Methods: The study comprised 2,893 participants aged 12-18 years from four longitudinal cohort studies from the United States (Bogalusa Heart Study and the Insulin Study), Australia (Childhood Determinants of Adult Health Study) and Finland (The Cardiovascular Risk in Young Finns Study) and followed into adulthood when cIMT was measured (mean follow-up 23.4 years). Overweight status was defined according to the Cole classification. Hypertension was defined according to the Fourth Report on High Blood Pressure in Children and Adolescents from the National High Blood Pressure Education Program. High-risk plasma lipid levels were defined according to the National Cholesterol Education Program (NCEP) Expert Panel on Cholesterol Levels in Children. High cIMT was defined as a study-specific value ≥ 90th percentile. Age-and sex were included in each model.

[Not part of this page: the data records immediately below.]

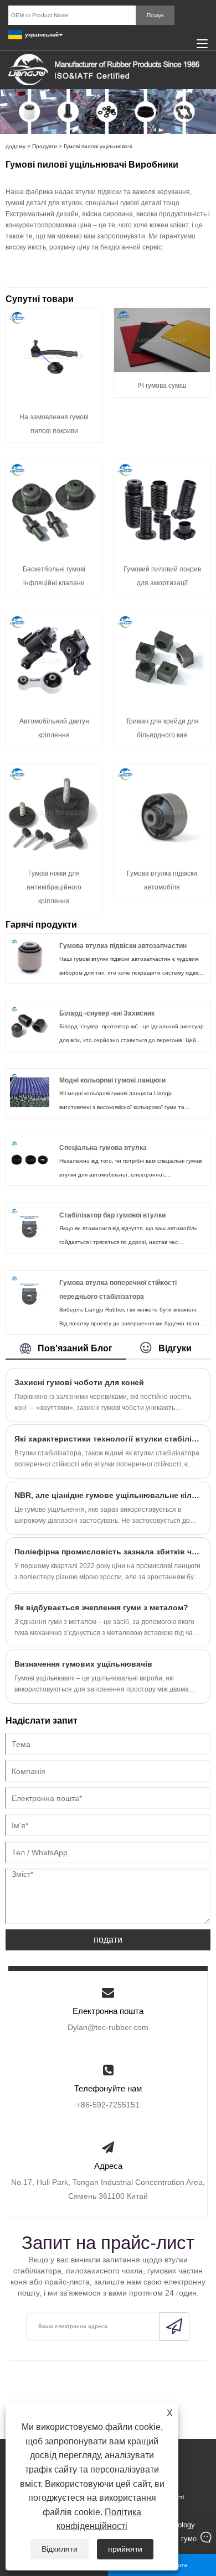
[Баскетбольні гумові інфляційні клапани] (54, 507)
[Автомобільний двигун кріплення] (54, 660)
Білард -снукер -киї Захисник (107, 1013)
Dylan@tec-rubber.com (108, 2027)
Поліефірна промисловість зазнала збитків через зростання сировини (108, 1551)
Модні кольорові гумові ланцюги (112, 1080)
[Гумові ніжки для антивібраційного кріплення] (54, 812)
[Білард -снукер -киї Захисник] (29, 1025)
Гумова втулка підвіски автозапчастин (123, 946)
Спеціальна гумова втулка (103, 1148)
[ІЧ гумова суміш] (162, 340)
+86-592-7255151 (108, 2104)
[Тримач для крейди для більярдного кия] (162, 660)
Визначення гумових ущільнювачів (83, 1663)
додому (15, 146)
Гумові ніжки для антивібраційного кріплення (54, 887)
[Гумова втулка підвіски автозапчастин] (29, 957)
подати (108, 1939)
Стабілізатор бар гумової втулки (112, 1215)
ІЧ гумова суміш (162, 385)
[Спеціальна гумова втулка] (29, 1159)
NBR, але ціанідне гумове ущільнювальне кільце (108, 1495)
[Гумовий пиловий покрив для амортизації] (162, 507)
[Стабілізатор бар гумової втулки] (29, 1227)
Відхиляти (60, 2548)
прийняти (125, 2548)
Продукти (44, 146)
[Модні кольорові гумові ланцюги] (29, 1092)
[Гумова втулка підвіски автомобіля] (162, 812)
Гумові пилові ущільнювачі (98, 146)
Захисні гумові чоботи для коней (79, 1382)
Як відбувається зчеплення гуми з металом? (101, 1607)
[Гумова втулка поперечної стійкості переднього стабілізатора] (29, 1294)
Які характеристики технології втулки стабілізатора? (108, 1438)
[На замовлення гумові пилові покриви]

Results: In univariate models all risk factors except for borderline high-and high triglycerides in adolescence were associated with high cIMT in adulthood. In multivariable models (RR [95% CI]), male sex (2.7 [2.0-2.6]), pre-hypertension (1.4 [1.0-1.9]), hypertension (1.9 [1.3-2.9]), overweight (2.0 [1.4-2.9]), obesity (3.7 [2.0-7.0]), borderline high LDL-cholesterol (1.6 [1.2-2.2]), high LDL-cholesterol (1.6 [1.1-2.1]) and borderline low HDL-cholesterol (1.4 [1.0-1.8]) remained significant predictors of high cIMT (P always < 0.05). The addition of lipids into the non-laboratory risk model slightly, but significantly, improved discrimination in predicting high cIMT compared with non-laboratory-based risk factors only (c-statistics for laboratory-based model 0.717 [95%CI 0.685-0.748] and for non-laboratory 0.698 [95%CI 0.667-0.731], P = 0.02).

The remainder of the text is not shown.